Breastfeeding and Work, Let’s Make It Work!
By Senator Pia S. Cayetano
17 August 2015
Mr. President, esteemed colleagues,
The month of August is National Breastfeeding Awareness Month. This year, we celebrate with the theme, “Breastfeeding and Work, Let’s Make It Work!” As such, I rise today on a matter of personal and collective privilege to call for support for the women who balance their maternal functions and their careers by combining breastfeeding and their work. 
Briefly, the benefits of breastfeeding are undeniable. Babies who are exclusively breastfed for six months from birth get the best start because they are provided with “the perfect nutrition and everything they need for healthy growth and brain development.” Breastfeeding also gives babies ample protection against many different infections, diseases, and life-threatening ailments, as well as obesity and non-communicable diseases such as asthma and diabetes. 
Breastfeeding is also in line with the “first 1000 days” project which prioritizes the health and nutrition of the mother and the child during and after pregnancy and until the first 2 years of a child’s life, which necessarily includes breastfeeding. It is said that “the right nutrition during this 1,000 day window can have a profound impact on a child’s ability to grow, learn, and rise out of poverty. It can also shape a society’s long-term health, stability and prosperity.” 
Clearly, breastfeeding largely affects an infant’s health and development. It is thus necessary to empower working mothers.
The top reason for a working mother’s absence from work is a sick child at home. This is addressed when a child is healthy and has less illnesses. Breastfed infants have that advantage. The immunity provided by breastmilk protects an infant and boosts his/her immunity.

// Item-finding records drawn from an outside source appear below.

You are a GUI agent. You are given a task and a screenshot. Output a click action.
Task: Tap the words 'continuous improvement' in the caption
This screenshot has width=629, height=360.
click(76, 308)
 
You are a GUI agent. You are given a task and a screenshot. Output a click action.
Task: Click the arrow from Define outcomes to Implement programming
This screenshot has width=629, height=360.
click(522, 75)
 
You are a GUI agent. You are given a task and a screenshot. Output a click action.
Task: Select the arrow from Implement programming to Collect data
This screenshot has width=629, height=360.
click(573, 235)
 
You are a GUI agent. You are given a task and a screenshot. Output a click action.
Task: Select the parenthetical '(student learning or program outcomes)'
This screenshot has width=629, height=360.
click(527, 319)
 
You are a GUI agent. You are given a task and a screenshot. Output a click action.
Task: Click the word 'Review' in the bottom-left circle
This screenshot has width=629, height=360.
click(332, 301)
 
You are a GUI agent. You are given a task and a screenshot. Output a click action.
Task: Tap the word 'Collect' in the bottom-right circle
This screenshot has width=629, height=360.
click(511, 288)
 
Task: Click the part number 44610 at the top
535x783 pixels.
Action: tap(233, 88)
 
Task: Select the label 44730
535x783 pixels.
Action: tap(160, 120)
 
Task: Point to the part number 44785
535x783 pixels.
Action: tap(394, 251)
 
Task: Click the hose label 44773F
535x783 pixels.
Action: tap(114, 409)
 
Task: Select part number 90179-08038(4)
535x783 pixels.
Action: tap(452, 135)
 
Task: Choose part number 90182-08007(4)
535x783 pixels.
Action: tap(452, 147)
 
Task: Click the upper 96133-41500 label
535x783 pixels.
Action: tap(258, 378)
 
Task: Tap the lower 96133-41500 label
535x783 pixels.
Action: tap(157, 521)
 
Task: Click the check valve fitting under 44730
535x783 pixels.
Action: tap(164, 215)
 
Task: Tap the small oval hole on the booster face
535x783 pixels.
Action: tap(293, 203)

Thus, providing a mother with the means and the support needed can truly make a difference for the mother, those at home and those in the workplace.
Mr. President, our exhibit outside features breastfeeding mothers. Most of those featured are our very own employees, including my Chief of Staff, my Deputy Chief of Staff, my personal assistant, and other members of my staff. I’ve asked them to be here because they serve as examples to all women that breastfeeding in the workplace can work.
These women have succeeded because the three main factors for successful breastfeeding in the workplace are present – support, space and time.
On support. It is essential that employers, management, superiors, and co-workers exhibit positive attitudes towards pregnancy, motherhood, and breastfeeding, including adherence to policies and laws to support breastfeeding.
On space. This includes a clean and safe work environment and private facilities for expressing and storing breast milk.  I am happy that we here at the Senate have our own breastfeeding room for mothers who continue to breastfeed after going back to work. This is in compliance with the Expanded Breastfeeding Act, a law enacted by this chamber to encourage and promote the practice of breastfeeding, as well as provide the support that nursing mothers need during this crucial time in her and her baby’s life.
On time. This includes not only flexible work hours to breastfeed or to express breastmilk, but also adequate maternity leave that enables mothers to spend time with their babies and to support exclusive breastfeeding. Currently, our laws provide for sixty (60) to seventy-eight (78) days of maternity leave, depending on the kind of delivery. This is considerably less than the fourteen (14) weeks prescribed by the International Labor Organization.
In support of this, I have filed the Expanded Maternity Leave Bill, which your Senate Committee on Women is currently working on, to provide a sufficient length of time for mothers to regain overall health and fulfill maternal roles before returning to work full-time.
Mr. President, as we continue to celebrate National Breastfeeding Awareness Month this August, I am proud of the work environment we have created for nursing mothers. It is my hope that we continue to lead the way as a model for other institutions both public and private. Thank you. #
 World Breastfeeding Week 2015. http://worldbreastfeedingweek.org/
 World Health Organization. Breastfeeding Infograph. http://worldbreastfeedingweek.org/pdf/infographic_breastfeeding.pdf
 World Breastfeeding Week 2015. Ibid.
Senator Pia S. Cayetano with the breastfeeding mothers of the Senate: “They serve as examples to all women that breastfeeding in the workplace can work.”